Word gets around, so now Tubre is teaching a gardening class at White Oak Elementary in Sugar Hill. Six raised beds measuring 4 feet by 20 feet are visible from the classroom, she noted. Planting began in the fall, and crops include radishes, lettuce, spinach and garlic.

She's bringing her Suwanee touch there: She plans a butterfly garden in Sugar Hill, similar to the one she designed in Suwanee, to pollinate the plants. Also, there will be a cistern, but the one in Sugar Hill will have underground outlets to the plants. In Suwanee, gardeners have to draw the water from the cistern by hand.

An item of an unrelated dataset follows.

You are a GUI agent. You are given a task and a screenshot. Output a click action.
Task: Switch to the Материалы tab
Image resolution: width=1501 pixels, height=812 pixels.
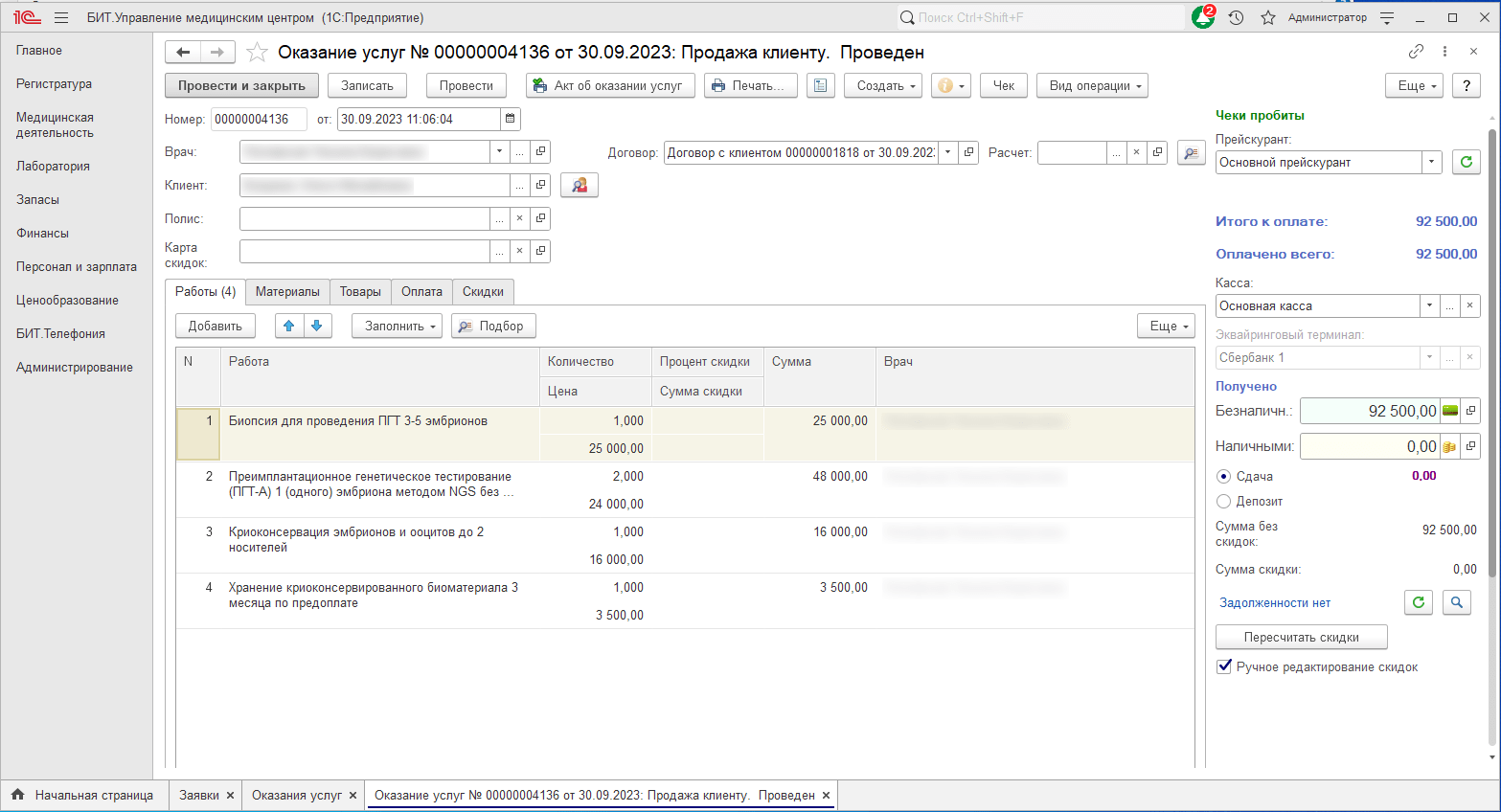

Tubre is excited about Earth Day (April 21), which will bring a fund raiser for the Sugar Hill garden to E.E. Robinson Park.

But it's not just about plants with her. She recently helped design what will be a sitting area at White Street Park, working with Public Works employees. The slope to the creek was eroding, so the crew shored it up and flattened it out. Eventually, benches or swings will be there.

And she also had Public Works erect an arbor on the walkway toward the small amphitheater at the rear of the park. Star jasmine has been planted, which will eventually grow over the top of the arbor in picturesque fashion.

And the open space at the rear of the park, which now has only azaleas, eventually will see dogwoods planted on Arbor Day.

It's all the perfect outlet for Tubre, whose home gardening efforts are limited by her homeowners association.

"I love being outdoors," she said.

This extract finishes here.